Tears started in Jess’s eyes. “What’s childish is pretending we live in our own little world, when the truth is that I’m involved with someone else, and I have a life away from here. And you have your friends and your dealers and your store and Colm and all your projects, and it’s not like we have a future together, and it’s not like we have much of a past….”

“Do you really think you have a future with Leon?”

“That’s none of your business.”

“You’re angry,” he said.

“Don’t tell me I’m angry,” Jess exploded. “I hate it when you say ‘You’re angry,’ or ‘You’re upset.’ I
know
that I’m angry. I’ll tell
you
when I’m angry. And I’ll tell you what makes me angry.

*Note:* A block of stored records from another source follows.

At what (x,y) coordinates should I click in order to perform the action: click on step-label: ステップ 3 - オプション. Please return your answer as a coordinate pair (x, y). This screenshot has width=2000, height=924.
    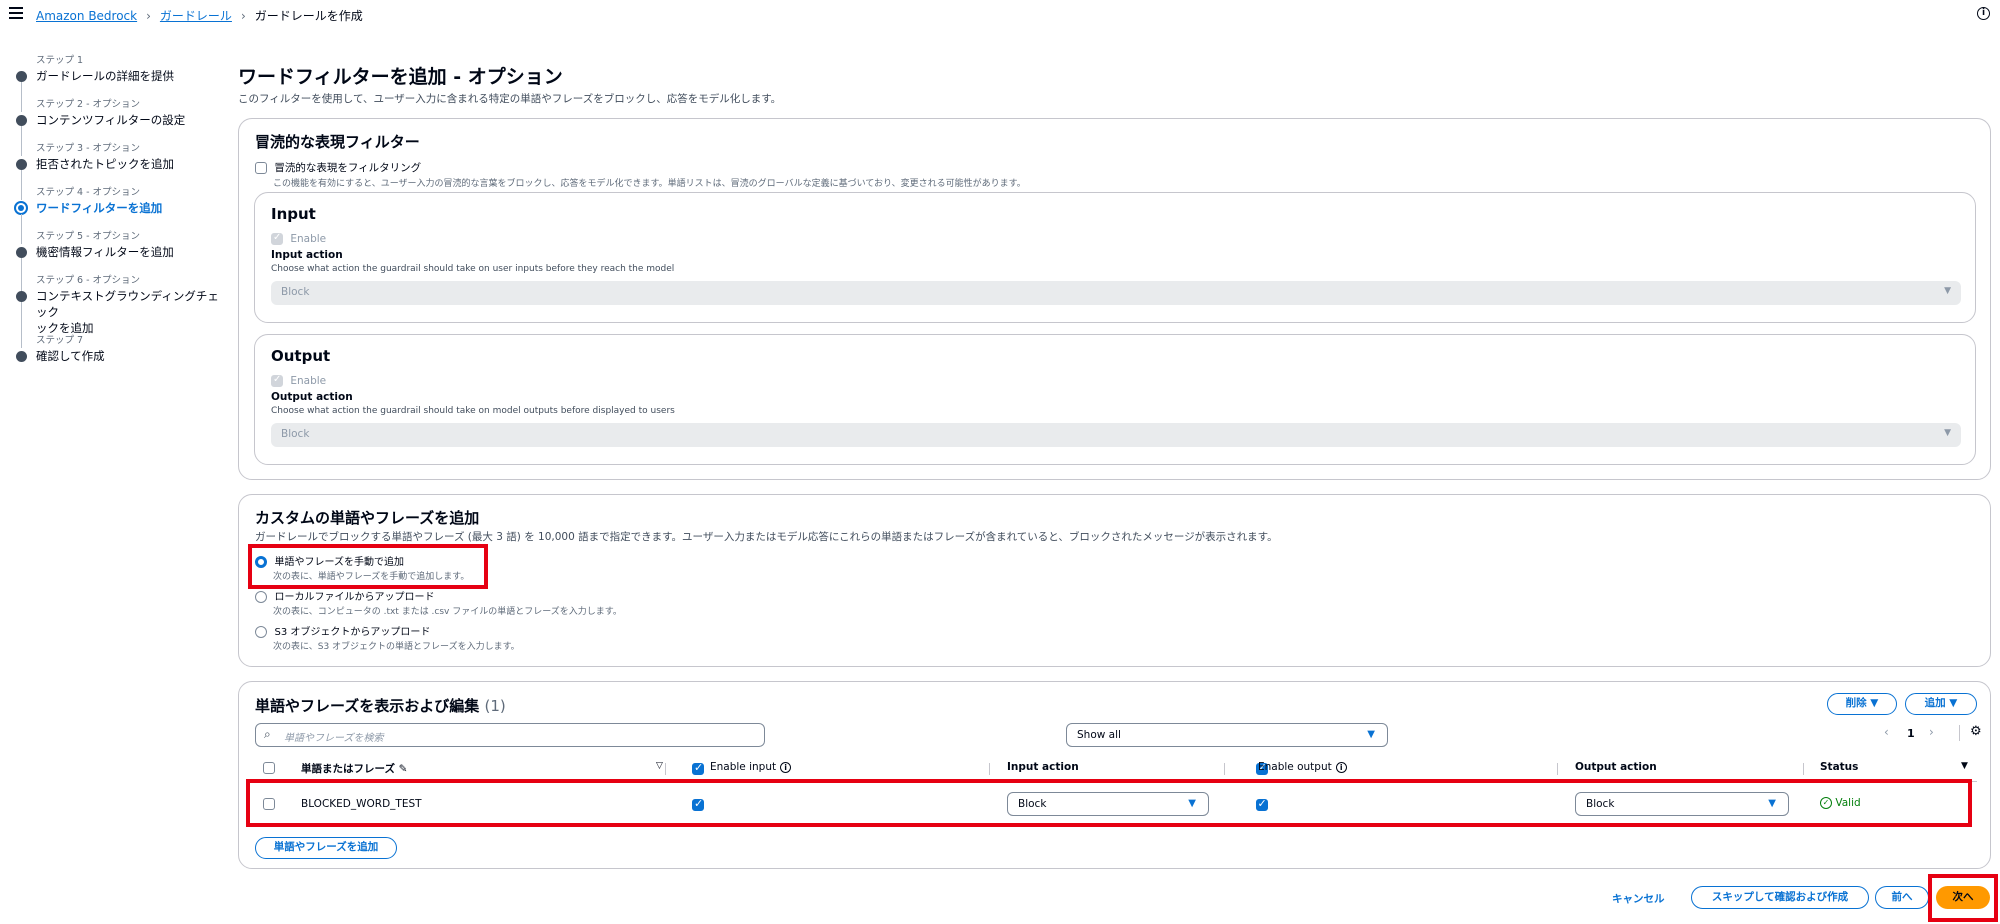
    Looking at the image, I should click on (88, 148).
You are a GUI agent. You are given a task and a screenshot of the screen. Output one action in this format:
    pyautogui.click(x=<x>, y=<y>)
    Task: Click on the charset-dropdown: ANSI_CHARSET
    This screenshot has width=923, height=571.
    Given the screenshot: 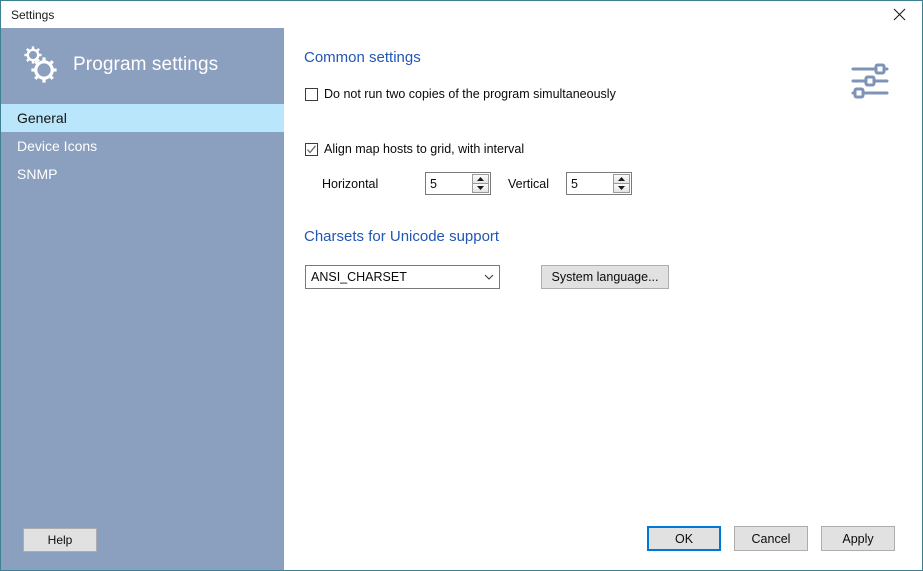 What is the action you would take?
    pyautogui.click(x=402, y=277)
    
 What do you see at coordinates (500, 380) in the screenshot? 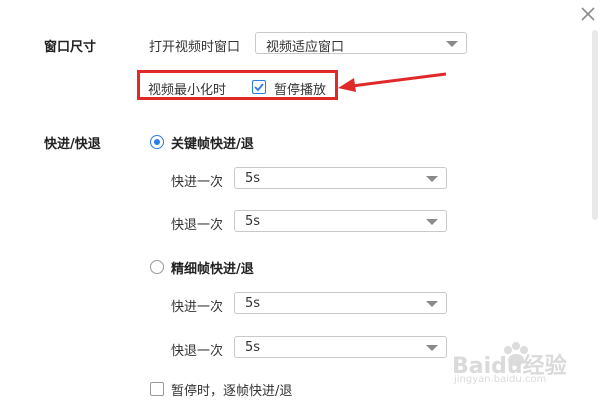
I see `watermark-url: jingyan.baidu.com` at bounding box center [500, 380].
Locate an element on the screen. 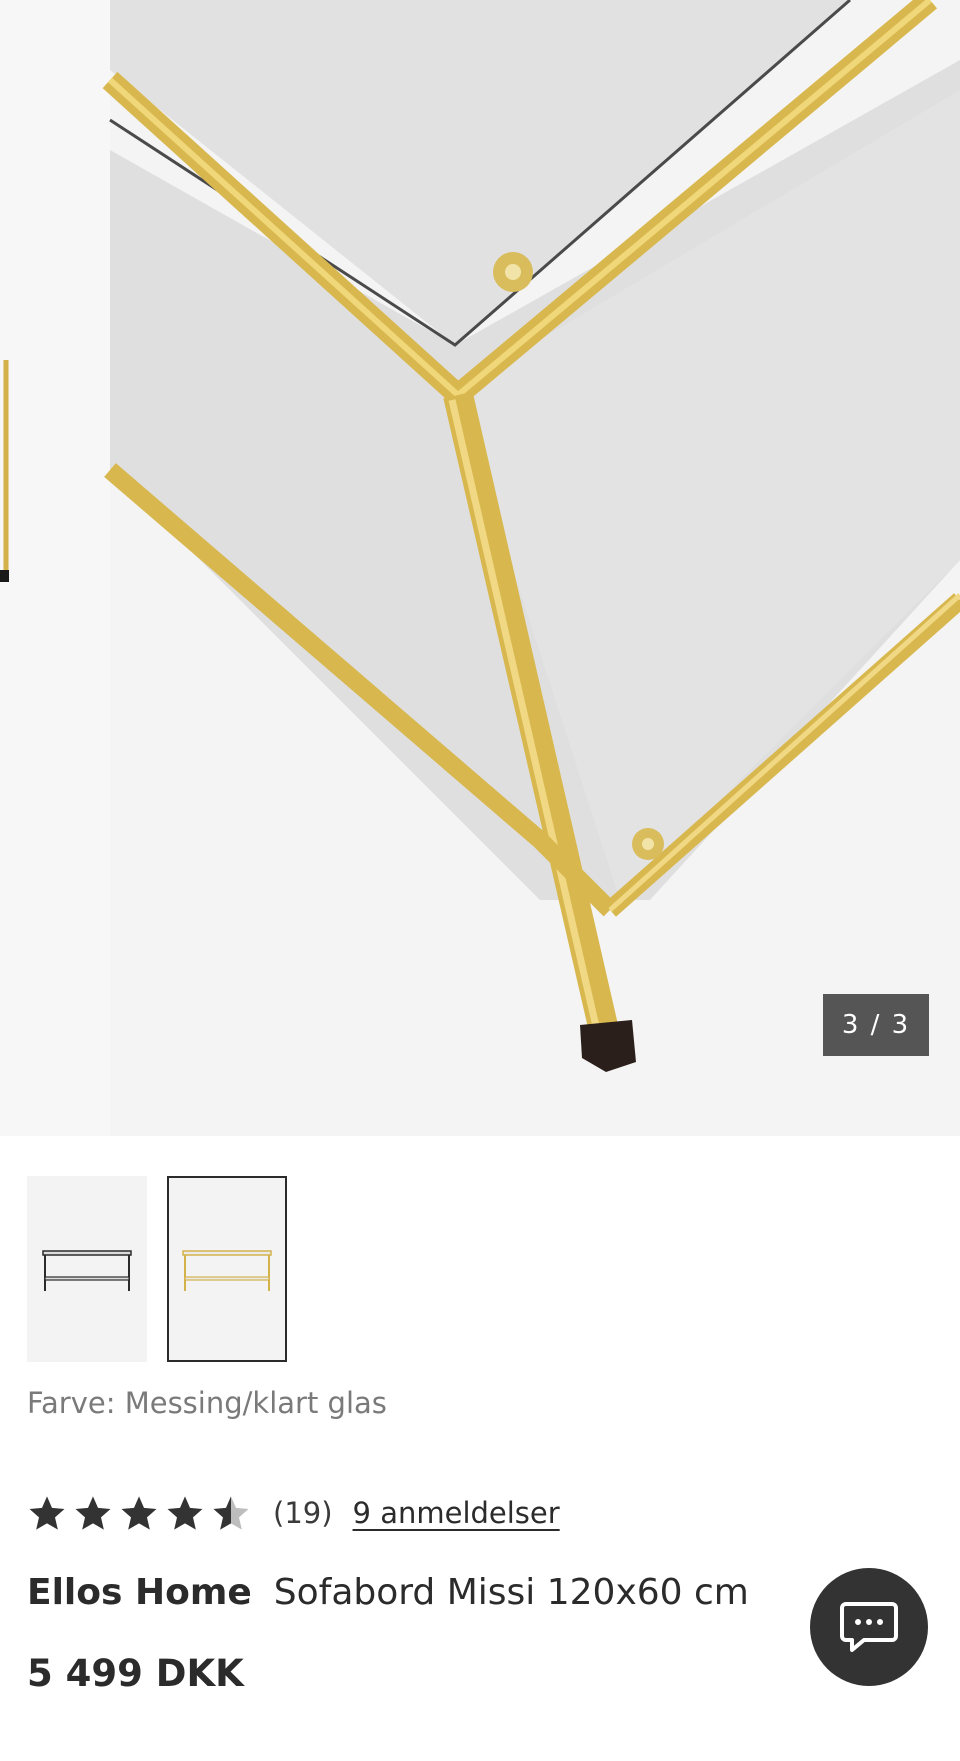 This screenshot has height=1761, width=960. product-price: 5 499 DKK is located at coordinates (136, 1674).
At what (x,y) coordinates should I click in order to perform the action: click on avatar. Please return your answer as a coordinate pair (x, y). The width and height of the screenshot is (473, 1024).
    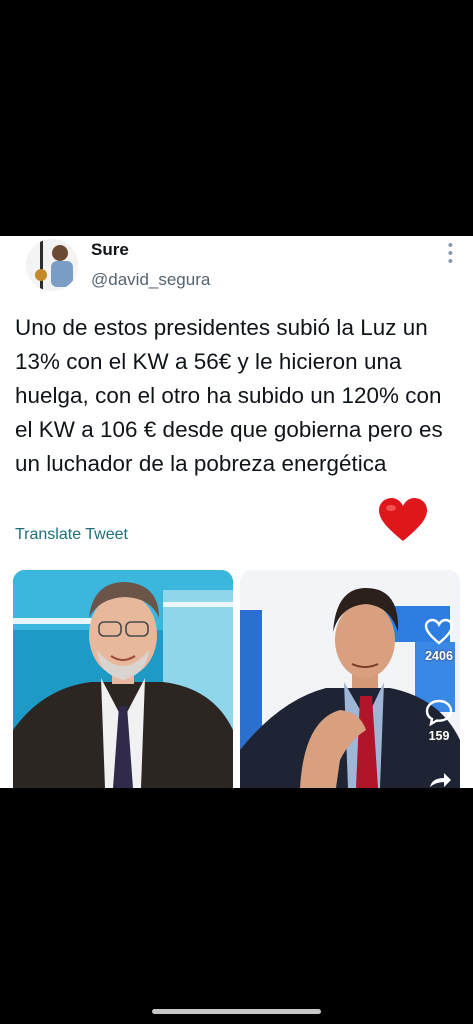
    Looking at the image, I should click on (52, 265).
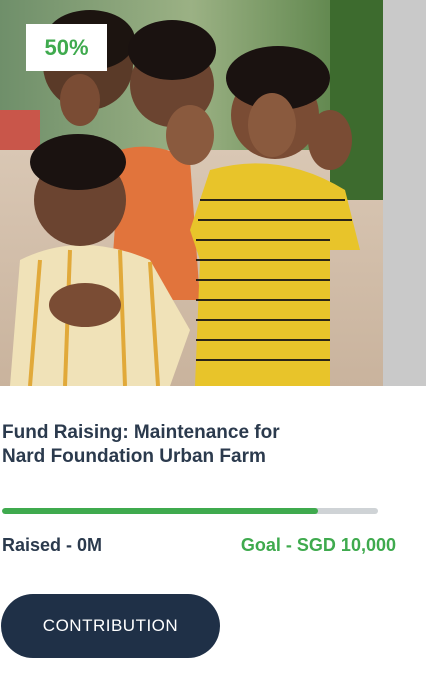  I want to click on progress-bar, so click(190, 511).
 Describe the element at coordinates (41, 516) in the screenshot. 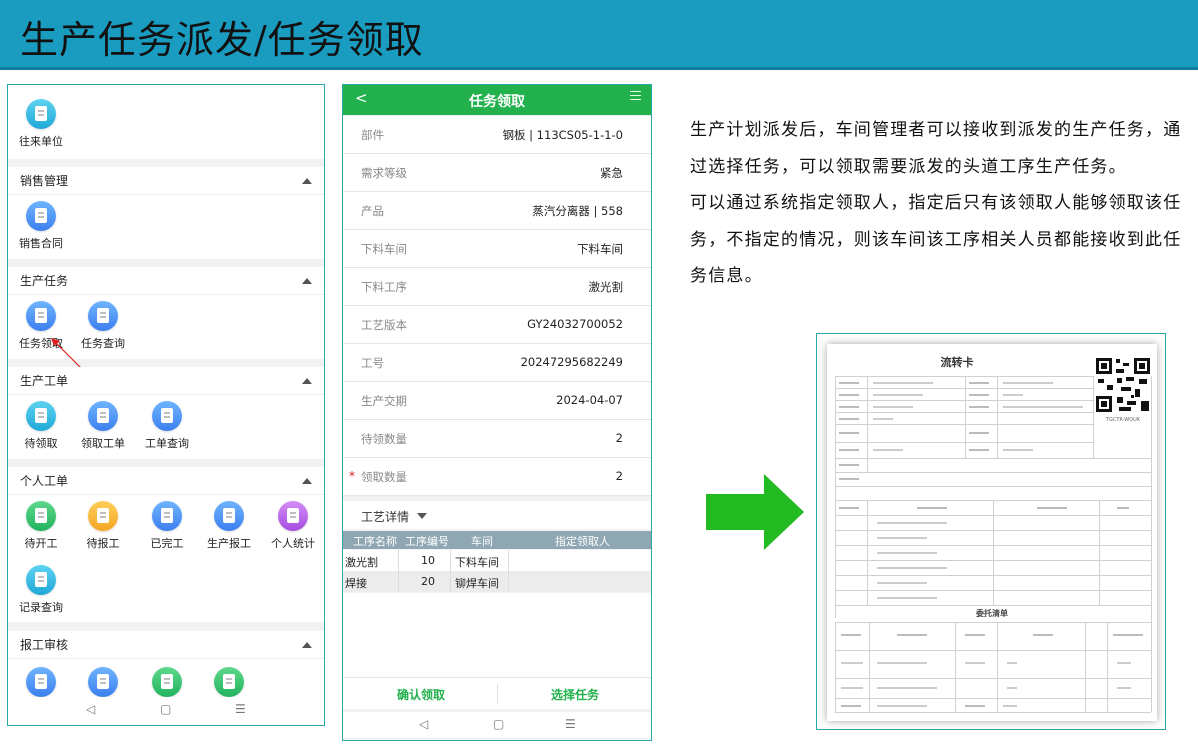

I see `doc-start-icon` at that location.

What makes me angry is that you expect me to stay with you at your pleasure.”

“Wait—” George interrupted.

“No, you wait. You want me here when it’s good for you, and gone when it’s inconvenient for you. You want me when it’s fun for you, and then when you get bored—not when I get bored—but when you get tired of me, you’ll say you’ve had enough.”

“Don’t put words in my mouth.”

“Or maybe you’ll say it’s not working out, or we don’t belong together long-term. Which is true. We don’t. But if I point this out now, then you’re defensive, because you aren’t done yet.
That
makes me angry. And I’ll tell you something else that makes me angry. I used to have a life. Maybe not what you call a life. Maybe you couldn’t see it, but I used to wake up and say, ‘What will I do today?’ Now I wake up and I know what I’ll do. I’ll work with your books and count the hours until I see you. I don’t talk to anyone else. I don’t see anyone else. I’m virtually hiding from my sister—”

“Would you stop and let me say something?” George broke in. “I have never done anything to you. I never imprisoned you here in my house.”

“That’s true,” said Jess. “And that’s what makes it so bad. I want to work with the collection; I want to eat with you. I want to sleep with you. You’re like a drug. I can’t stop thinking about you, and it’s exhausting. It’s …”

“So you don’t want to see Leon. You want to get away from me,” said George.

“I do want to see him,” Jess said stubbornly. “And I want my life to be about something besides you.” And she walked into the dining room and began stuffing papers, the notes for her essay, into her backpack.

“Jess,” said George, “listen. Don’t do something you’ll regret. I—”

“Don’t say something
you’ll
regret,” Jess countered. “Don’t say something that isn’t true.”